There are several versions of SOC reports to suit the specific needs of the organization and its clients:
-
SOC 1: This report focuses primarily on financial controls. A successful SOC 1 report assures clients that the financial information they receive from the service organization is accurate.
-
SOC 2: This report assesses a service organization based on the trust service criteria (TSC) developed by the AICPA. There are five categories of the TSC that the organization can pick to be assessed against. The five categories include security (required), availability, processing integrity, confidentiality, and/or privacy. In general, a successful SOC 2 report indicates that a service organization has effective controls in place to ensure client data is kept secure..
-
SOC 3: This report is essentially a less detailed version of the SOC 2 report. It is designed for general use and applies to a wider audience.
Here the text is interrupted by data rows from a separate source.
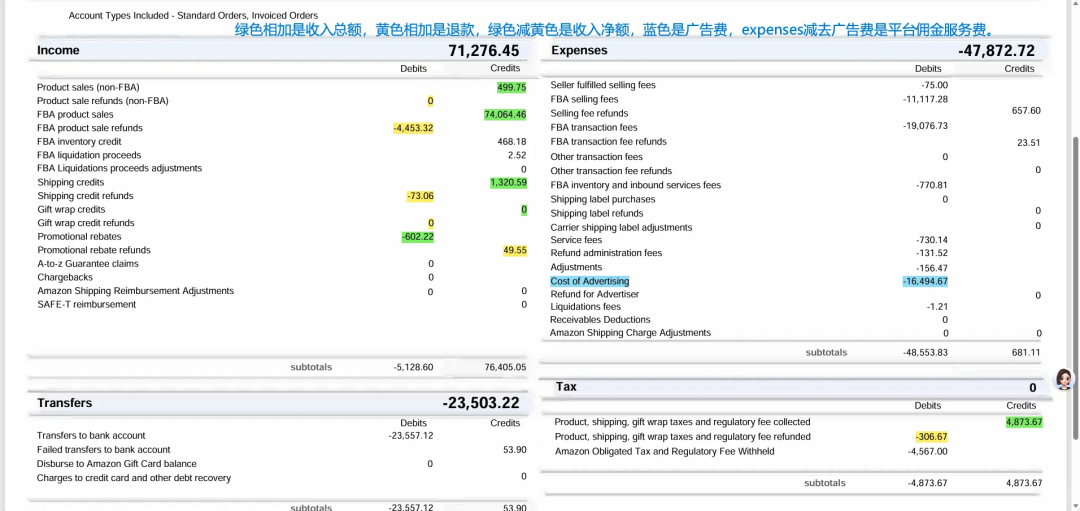Click the Product sales (non-FBA) row label
1080x511 pixels.
[x=88, y=87]
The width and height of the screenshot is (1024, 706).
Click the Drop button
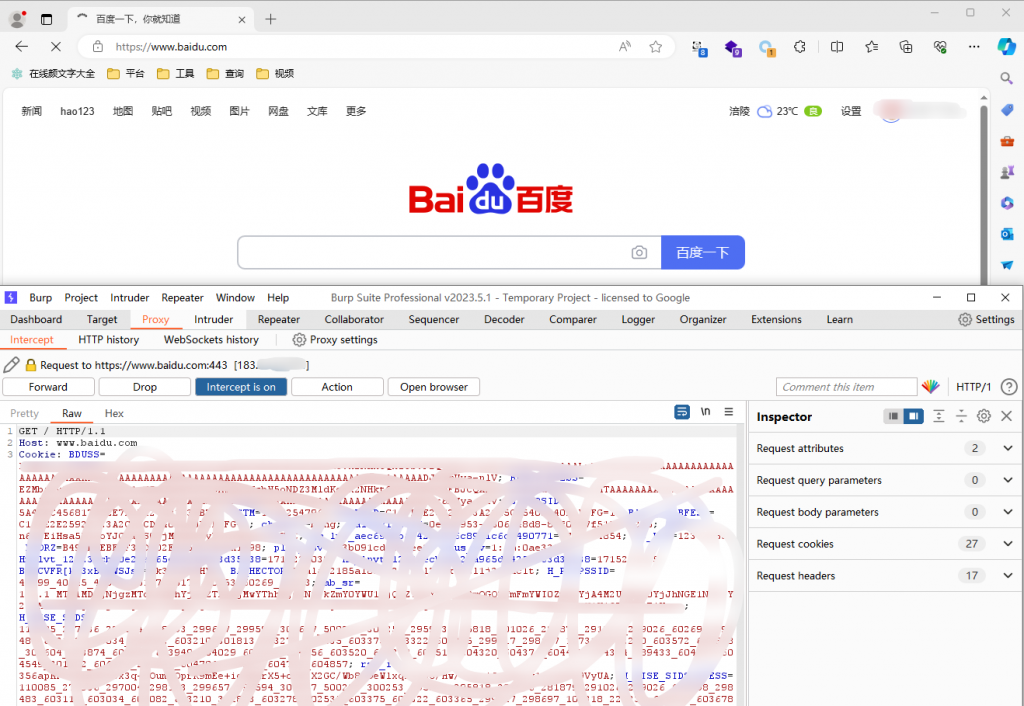pyautogui.click(x=145, y=387)
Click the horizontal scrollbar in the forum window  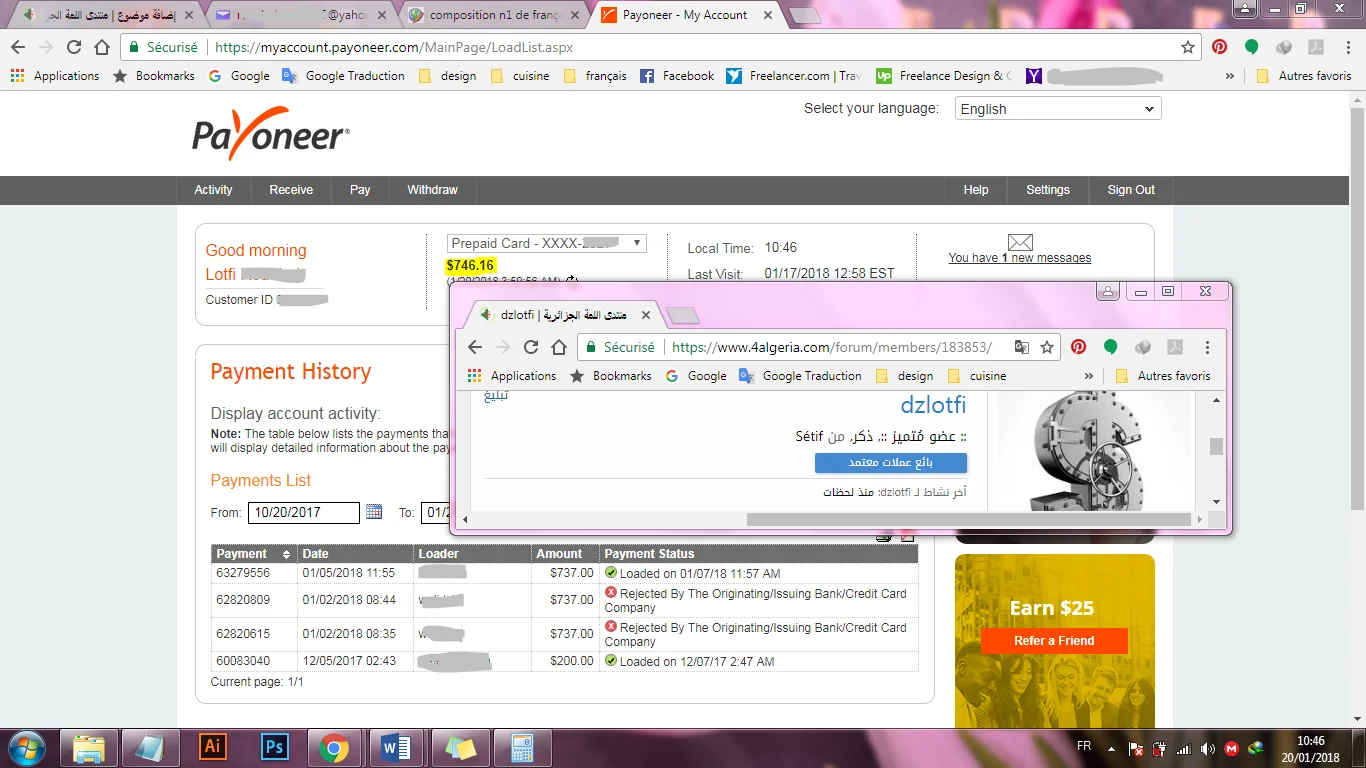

Organizations might display a SOC 3 achievement on their website, but they may also have a SOC 2 report that can be provided to a specific client.
-
SOC for cybersecurity: This report examines the effectiveness of an organization’s cybersecurity risk management programs.
-
SOC for supply chain: This report assesses an organization’s ability to mitigate these risks.
SOC assessments also have two different types of reports available:
-
Type 1: During this assessment, the auditor will review the controls you have in place and ensure your design and implementation are effective as of a certain date.
-
Type 2: During this assessment, the auditor will not only review your controls’ design and implementation but also determine their operating effectiveness over a period of time (typically nine to 12 months).